WORK REQUIRED:
Revise the material below by replacing "Maintenance Mode" with "Safe Mode" and keep everything else the same.

Stored data:
------------------------------------

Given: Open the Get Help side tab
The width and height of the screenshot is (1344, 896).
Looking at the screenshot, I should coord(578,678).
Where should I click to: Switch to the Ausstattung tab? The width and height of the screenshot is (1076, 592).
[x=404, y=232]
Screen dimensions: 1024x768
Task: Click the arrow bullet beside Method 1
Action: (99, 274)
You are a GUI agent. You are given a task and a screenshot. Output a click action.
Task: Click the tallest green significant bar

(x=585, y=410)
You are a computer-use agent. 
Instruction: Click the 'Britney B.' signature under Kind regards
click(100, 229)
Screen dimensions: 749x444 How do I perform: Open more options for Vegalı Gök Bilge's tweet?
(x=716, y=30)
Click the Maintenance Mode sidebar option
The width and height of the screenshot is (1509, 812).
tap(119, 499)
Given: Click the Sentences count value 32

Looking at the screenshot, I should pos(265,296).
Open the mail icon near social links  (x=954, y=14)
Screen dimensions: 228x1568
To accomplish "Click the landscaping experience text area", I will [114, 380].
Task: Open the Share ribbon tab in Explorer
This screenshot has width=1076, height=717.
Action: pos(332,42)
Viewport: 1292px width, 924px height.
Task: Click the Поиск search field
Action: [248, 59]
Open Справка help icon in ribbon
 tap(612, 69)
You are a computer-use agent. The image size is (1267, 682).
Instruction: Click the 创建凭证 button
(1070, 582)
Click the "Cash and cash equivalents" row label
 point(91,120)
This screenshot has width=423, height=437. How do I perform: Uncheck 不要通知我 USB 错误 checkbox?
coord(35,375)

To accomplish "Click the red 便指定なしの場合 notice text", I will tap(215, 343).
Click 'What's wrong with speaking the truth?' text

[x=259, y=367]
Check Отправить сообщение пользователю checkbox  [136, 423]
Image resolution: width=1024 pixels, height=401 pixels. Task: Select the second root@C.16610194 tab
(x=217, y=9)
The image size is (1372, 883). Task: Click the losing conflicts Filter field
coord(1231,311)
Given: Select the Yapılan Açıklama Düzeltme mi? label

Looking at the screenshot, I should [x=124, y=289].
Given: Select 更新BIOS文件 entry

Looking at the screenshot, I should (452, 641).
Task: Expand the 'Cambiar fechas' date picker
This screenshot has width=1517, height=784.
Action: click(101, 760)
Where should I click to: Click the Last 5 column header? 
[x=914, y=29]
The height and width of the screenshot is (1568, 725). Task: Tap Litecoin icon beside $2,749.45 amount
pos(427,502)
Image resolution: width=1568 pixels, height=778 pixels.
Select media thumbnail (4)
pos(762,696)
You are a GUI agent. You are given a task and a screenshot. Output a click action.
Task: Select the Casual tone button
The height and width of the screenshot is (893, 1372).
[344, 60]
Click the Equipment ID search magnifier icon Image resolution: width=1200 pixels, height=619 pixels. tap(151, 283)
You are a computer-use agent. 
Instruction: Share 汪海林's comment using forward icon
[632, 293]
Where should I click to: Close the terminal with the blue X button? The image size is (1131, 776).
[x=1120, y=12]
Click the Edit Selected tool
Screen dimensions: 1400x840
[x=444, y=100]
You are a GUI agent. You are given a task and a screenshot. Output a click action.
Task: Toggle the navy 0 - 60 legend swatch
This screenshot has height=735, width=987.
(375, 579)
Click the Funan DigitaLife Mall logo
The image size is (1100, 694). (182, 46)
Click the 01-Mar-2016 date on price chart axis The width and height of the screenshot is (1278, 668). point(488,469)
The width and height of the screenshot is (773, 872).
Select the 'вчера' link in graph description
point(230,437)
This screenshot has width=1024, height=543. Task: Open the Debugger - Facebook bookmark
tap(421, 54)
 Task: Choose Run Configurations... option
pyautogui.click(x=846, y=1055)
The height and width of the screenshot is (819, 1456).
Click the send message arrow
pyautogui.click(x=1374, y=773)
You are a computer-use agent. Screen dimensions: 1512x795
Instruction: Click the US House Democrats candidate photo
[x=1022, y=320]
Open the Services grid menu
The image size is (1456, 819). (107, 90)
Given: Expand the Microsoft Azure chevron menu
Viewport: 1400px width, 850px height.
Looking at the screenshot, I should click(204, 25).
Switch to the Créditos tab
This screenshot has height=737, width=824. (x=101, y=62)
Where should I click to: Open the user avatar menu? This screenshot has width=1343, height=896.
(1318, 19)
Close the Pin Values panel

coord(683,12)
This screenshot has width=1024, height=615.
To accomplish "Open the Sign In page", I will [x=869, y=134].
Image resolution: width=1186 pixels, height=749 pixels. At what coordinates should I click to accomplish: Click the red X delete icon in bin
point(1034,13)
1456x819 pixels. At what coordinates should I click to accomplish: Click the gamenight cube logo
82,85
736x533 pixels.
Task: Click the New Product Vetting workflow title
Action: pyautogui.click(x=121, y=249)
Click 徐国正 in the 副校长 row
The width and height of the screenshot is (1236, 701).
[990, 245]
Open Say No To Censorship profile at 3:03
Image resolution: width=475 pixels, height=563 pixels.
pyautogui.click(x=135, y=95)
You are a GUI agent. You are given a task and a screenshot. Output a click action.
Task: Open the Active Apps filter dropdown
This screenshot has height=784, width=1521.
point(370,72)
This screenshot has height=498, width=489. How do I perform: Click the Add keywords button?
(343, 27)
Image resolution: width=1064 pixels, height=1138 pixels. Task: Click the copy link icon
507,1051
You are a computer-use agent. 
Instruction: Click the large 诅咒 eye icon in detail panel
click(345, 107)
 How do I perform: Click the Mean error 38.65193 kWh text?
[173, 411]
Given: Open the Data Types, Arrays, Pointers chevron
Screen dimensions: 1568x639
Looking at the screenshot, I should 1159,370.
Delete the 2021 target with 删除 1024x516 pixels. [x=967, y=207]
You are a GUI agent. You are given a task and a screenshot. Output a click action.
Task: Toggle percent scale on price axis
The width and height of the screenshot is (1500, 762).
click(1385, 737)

------------------------------------

EXERCISE OUTPUT:
Given: Open the Get Help side tab
The width and height of the screenshot is (1344, 896).
Looking at the screenshot, I should coord(578,678).
Where should I click to: Switch to the Ausstattung tab? The width and height of the screenshot is (1076, 592).
[x=404, y=232]
Screen dimensions: 1024x768
Task: Click the arrow bullet beside Method 1
Action: (99, 274)
You are a GUI agent. You are given a task and a screenshot. Output a click action.
Task: Click the tallest green significant bar

(x=585, y=410)
You are a computer-use agent. 
Instruction: Click the 'Britney B.' signature under Kind regards
click(100, 229)
Screen dimensions: 749x444 How do I perform: Open more options for Vegalı Gök Bilge's tweet?
(x=716, y=30)
Click the Safe Mode sidebar option
The width and height of the screenshot is (1509, 812).
tap(119, 499)
Given: Click the Sentences count value 32

Looking at the screenshot, I should pos(265,296).
Open the mail icon near social links  (x=954, y=14)
Screen dimensions: 228x1568
To accomplish "Click the landscaping experience text area", I will [114, 380].
Task: Open the Share ribbon tab in Explorer
This screenshot has width=1076, height=717.
Action: pos(332,42)
Viewport: 1292px width, 924px height.
Task: Click the Поиск search field
Action: [248, 59]
Open Справка help icon in ribbon
 tap(612, 69)
You are a computer-use agent. The image size is (1267, 682).
Instruction: Click the 创建凭证 button
(1070, 582)
Click the "Cash and cash equivalents" row label
 point(91,120)
This screenshot has width=423, height=437. How do I perform: Uncheck 不要通知我 USB 错误 checkbox?
coord(35,375)

To accomplish "Click the red 便指定なしの場合 notice text", I will tap(215, 343).
Click 'What's wrong with speaking the truth?' text

[x=259, y=367]
Check Отправить сообщение пользователю checkbox  [136, 423]
Image resolution: width=1024 pixels, height=401 pixels. Task: Select the second root@C.16610194 tab
(x=217, y=9)
The image size is (1372, 883). Task: Click the losing conflicts Filter field
coord(1231,311)
Given: Select the Yapılan Açıklama Düzeltme mi? label

Looking at the screenshot, I should [x=124, y=289].
Given: Select 更新BIOS文件 entry

Looking at the screenshot, I should (452, 641).
Task: Expand the 'Cambiar fechas' date picker
This screenshot has width=1517, height=784.
Action: click(101, 760)
Where should I click to: Click the Last 5 column header? 
[x=914, y=29]
The height and width of the screenshot is (1568, 725). Task: Tap Litecoin icon beside $2,749.45 amount
pos(427,502)
Image resolution: width=1568 pixels, height=778 pixels.
Select media thumbnail (4)
pos(762,696)
You are a GUI agent. You are given a task and a screenshot. Output a click action.
Task: Select the Casual tone button
The height and width of the screenshot is (893, 1372).
[344, 60]
Click the Equipment ID search magnifier icon Image resolution: width=1200 pixels, height=619 pixels. tap(151, 283)
You are a computer-use agent. 
Instruction: Share 汪海林's comment using forward icon
[632, 293]
Where should I click to: Close the terminal with the blue X button? The image size is (1131, 776).
[x=1120, y=12]
Click the Edit Selected tool
Screen dimensions: 1400x840
[x=444, y=100]
You are a GUI agent. You are given a task and a screenshot. Output a click action.
Task: Toggle the navy 0 - 60 legend swatch
This screenshot has height=735, width=987.
(375, 579)
Click the Funan DigitaLife Mall logo
The image size is (1100, 694). (182, 46)
Click the 01-Mar-2016 date on price chart axis The width and height of the screenshot is (1278, 668). point(488,469)
The width and height of the screenshot is (773, 872).
Select the 'вчера' link in graph description
point(230,437)
This screenshot has width=1024, height=543. Task: Open the Debugger - Facebook bookmark
tap(421, 54)
 Task: Choose Run Configurations... option
pyautogui.click(x=846, y=1055)
The height and width of the screenshot is (819, 1456).
Click the send message arrow
pyautogui.click(x=1374, y=773)
You are a computer-use agent. Screen dimensions: 1512x795
Instruction: Click the US House Democrats candidate photo
[x=1022, y=320]
Open the Services grid menu
The image size is (1456, 819). (107, 90)
Given: Expand the Microsoft Azure chevron menu
Viewport: 1400px width, 850px height.
Looking at the screenshot, I should click(204, 25).
Switch to the Créditos tab
This screenshot has height=737, width=824. (x=101, y=62)
Where should I click to: Open the user avatar menu? This screenshot has width=1343, height=896.
(1318, 19)
Close the Pin Values panel

coord(683,12)
This screenshot has width=1024, height=615.
To accomplish "Open the Sign In page", I will [x=869, y=134].
Image resolution: width=1186 pixels, height=749 pixels. At what coordinates should I click to accomplish: Click the red X delete icon in bin
point(1034,13)
1456x819 pixels. At what coordinates should I click to accomplish: Click the gamenight cube logo
82,85
736x533 pixels.
Task: Click the New Product Vetting workflow title
Action: pyautogui.click(x=121, y=249)
Click 徐国正 in the 副校长 row
The width and height of the screenshot is (1236, 701).
[990, 245]
Open Say No To Censorship profile at 3:03
Image resolution: width=475 pixels, height=563 pixels.
pyautogui.click(x=135, y=95)
You are a GUI agent. You are given a task and a screenshot. Output a click action.
Task: Open the Active Apps filter dropdown
This screenshot has height=784, width=1521.
point(370,72)
This screenshot has height=498, width=489. How do I perform: Click the Add keywords button?
(343, 27)
Image resolution: width=1064 pixels, height=1138 pixels. Task: Click the copy link icon
507,1051
You are a computer-use agent. 
Instruction: Click the large 诅咒 eye icon in detail panel
click(345, 107)
 How do I perform: Click the Mean error 38.65193 kWh text?
[173, 411]
Given: Open the Data Types, Arrays, Pointers chevron
Screen dimensions: 1568x639
Looking at the screenshot, I should 1159,370.
Delete the 2021 target with 删除 1024x516 pixels. [x=967, y=207]
You are a GUI agent. You are given a task and a screenshot. Output a click action.
Task: Toggle percent scale on price axis
The width and height of the screenshot is (1500, 762).
click(1385, 737)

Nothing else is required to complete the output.